=== Source records ===
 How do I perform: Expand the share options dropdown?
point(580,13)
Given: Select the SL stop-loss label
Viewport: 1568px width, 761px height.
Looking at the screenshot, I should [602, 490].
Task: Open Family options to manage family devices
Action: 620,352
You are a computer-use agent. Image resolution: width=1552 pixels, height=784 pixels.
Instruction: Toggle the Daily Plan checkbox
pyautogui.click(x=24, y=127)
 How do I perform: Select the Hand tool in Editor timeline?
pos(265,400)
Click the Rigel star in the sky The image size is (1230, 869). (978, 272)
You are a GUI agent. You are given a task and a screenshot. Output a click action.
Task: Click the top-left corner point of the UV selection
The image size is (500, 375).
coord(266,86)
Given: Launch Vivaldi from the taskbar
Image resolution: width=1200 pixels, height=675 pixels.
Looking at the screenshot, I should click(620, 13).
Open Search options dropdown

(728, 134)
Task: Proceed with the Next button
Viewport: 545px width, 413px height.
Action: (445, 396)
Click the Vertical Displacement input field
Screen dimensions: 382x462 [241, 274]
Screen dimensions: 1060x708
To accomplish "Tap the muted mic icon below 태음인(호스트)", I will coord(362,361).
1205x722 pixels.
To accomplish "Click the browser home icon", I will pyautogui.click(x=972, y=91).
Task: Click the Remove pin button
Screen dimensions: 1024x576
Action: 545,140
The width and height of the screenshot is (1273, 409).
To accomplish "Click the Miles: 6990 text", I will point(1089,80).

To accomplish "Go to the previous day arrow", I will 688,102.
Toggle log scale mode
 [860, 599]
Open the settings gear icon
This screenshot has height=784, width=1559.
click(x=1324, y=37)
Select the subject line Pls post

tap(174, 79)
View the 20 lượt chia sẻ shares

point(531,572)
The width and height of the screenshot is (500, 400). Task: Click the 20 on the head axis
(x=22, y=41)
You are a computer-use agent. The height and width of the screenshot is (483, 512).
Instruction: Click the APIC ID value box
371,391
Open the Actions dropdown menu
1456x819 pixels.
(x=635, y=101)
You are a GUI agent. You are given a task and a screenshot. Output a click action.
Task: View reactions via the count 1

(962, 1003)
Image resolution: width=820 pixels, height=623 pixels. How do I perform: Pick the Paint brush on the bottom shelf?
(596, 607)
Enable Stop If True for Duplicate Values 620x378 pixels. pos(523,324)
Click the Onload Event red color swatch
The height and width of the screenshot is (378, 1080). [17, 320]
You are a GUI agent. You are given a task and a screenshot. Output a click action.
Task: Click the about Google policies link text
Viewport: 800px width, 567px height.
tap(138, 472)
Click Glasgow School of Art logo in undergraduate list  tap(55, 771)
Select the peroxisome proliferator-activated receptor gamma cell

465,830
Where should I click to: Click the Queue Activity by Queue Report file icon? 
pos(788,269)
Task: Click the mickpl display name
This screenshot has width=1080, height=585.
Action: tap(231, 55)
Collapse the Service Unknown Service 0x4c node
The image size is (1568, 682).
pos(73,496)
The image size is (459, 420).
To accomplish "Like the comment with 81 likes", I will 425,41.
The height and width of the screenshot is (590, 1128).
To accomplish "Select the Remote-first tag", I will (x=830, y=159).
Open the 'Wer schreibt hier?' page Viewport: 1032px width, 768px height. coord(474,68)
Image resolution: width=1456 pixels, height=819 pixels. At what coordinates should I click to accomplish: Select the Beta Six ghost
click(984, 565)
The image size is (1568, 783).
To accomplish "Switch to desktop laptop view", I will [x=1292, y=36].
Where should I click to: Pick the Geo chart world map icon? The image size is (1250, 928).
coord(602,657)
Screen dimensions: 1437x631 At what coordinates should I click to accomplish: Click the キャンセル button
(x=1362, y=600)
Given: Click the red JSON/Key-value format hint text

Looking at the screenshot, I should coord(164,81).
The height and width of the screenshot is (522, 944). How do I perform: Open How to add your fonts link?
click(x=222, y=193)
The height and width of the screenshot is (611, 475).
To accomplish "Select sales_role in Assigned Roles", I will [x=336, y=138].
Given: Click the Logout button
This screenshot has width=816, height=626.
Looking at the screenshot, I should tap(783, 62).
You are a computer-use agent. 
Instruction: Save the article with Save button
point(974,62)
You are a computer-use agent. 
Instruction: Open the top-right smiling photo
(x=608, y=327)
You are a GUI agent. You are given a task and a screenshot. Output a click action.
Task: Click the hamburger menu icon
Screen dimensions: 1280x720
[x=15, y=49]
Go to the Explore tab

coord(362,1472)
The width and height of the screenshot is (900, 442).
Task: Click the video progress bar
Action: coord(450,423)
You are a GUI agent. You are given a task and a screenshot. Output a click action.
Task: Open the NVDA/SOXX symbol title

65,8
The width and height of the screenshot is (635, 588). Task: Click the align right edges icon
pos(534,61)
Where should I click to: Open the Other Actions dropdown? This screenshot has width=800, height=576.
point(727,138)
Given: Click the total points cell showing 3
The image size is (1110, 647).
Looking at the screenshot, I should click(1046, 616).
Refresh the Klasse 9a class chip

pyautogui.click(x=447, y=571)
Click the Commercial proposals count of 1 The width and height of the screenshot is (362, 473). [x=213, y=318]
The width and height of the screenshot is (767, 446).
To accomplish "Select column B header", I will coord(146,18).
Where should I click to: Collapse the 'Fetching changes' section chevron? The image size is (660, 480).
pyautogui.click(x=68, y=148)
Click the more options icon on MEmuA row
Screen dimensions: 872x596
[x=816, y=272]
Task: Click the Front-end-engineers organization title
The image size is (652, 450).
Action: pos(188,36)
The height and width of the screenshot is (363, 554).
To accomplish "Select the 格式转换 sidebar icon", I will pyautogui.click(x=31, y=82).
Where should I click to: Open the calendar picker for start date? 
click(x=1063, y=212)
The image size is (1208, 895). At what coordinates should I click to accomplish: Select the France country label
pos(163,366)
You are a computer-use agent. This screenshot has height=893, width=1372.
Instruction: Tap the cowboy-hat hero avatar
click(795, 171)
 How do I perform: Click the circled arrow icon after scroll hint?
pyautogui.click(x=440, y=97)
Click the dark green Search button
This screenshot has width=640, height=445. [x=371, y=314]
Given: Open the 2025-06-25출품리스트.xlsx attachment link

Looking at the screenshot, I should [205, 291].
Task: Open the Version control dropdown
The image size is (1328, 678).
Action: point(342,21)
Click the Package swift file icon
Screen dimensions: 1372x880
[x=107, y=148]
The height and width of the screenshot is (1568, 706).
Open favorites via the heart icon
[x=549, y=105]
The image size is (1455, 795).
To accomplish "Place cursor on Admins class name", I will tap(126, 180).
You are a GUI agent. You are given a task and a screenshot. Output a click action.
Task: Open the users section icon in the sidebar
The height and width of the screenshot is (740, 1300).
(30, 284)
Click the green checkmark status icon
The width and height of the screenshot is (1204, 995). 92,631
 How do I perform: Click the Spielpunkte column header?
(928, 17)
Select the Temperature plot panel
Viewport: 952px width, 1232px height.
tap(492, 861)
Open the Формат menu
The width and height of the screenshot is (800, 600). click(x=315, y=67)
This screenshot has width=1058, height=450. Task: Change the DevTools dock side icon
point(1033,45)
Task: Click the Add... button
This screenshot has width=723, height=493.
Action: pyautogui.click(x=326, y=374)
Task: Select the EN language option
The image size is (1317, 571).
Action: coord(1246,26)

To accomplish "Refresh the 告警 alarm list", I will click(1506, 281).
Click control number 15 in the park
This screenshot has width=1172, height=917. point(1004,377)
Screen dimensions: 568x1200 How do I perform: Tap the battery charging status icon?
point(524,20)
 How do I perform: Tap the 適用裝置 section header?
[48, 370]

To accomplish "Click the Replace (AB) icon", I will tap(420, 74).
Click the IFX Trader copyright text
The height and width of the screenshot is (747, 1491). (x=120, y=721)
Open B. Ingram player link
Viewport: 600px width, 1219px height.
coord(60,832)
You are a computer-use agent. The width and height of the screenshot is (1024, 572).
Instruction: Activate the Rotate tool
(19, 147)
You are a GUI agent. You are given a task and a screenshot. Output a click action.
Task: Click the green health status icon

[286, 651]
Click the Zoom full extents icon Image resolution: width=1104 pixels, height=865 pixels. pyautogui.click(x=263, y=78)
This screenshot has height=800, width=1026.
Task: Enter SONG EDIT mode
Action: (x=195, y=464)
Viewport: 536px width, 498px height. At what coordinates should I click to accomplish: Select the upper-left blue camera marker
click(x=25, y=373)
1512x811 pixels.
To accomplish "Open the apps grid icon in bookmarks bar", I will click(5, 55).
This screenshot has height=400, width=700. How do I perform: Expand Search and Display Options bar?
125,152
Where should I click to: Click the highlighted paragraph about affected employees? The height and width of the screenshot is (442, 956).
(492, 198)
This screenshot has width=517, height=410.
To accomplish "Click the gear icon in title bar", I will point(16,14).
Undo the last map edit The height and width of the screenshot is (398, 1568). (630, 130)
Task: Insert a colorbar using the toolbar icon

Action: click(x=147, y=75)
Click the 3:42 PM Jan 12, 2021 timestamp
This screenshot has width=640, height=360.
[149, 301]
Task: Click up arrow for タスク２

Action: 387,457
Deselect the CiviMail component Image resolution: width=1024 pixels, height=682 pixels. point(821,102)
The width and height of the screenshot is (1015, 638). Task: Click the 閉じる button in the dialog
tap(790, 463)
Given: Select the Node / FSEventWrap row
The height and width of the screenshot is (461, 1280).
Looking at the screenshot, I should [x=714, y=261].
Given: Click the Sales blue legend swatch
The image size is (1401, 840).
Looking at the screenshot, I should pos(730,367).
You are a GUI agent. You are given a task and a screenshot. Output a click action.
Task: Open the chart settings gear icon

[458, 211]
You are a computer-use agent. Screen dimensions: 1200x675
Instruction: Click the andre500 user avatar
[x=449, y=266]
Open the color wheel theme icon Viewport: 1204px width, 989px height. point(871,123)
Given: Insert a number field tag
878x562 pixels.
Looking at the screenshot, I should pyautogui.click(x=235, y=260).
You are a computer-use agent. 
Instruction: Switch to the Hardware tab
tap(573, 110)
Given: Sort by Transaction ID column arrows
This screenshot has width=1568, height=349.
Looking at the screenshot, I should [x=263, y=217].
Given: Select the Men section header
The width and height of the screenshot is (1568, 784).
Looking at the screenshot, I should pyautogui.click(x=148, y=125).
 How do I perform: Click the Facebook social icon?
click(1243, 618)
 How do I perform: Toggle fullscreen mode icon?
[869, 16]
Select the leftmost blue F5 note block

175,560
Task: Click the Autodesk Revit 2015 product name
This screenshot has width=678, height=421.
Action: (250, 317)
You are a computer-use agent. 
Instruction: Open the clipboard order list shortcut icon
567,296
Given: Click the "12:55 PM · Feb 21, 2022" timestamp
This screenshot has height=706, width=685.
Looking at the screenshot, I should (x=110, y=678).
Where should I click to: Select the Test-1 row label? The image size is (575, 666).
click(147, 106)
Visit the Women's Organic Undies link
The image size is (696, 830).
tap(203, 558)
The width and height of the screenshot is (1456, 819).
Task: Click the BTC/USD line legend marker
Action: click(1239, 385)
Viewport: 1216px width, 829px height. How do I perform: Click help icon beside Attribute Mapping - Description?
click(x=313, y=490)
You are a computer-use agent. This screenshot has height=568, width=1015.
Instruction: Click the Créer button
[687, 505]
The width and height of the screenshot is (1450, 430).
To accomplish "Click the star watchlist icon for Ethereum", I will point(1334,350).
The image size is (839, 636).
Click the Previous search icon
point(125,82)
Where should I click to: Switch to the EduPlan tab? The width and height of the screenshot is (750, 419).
===
## Task item
Lines above that have "sidebar": copy each of them.

## Exercise response
To accomplish "Select the 格式转换 sidebar icon", I will pyautogui.click(x=31, y=82).
Task: Open the users section icon in the sidebar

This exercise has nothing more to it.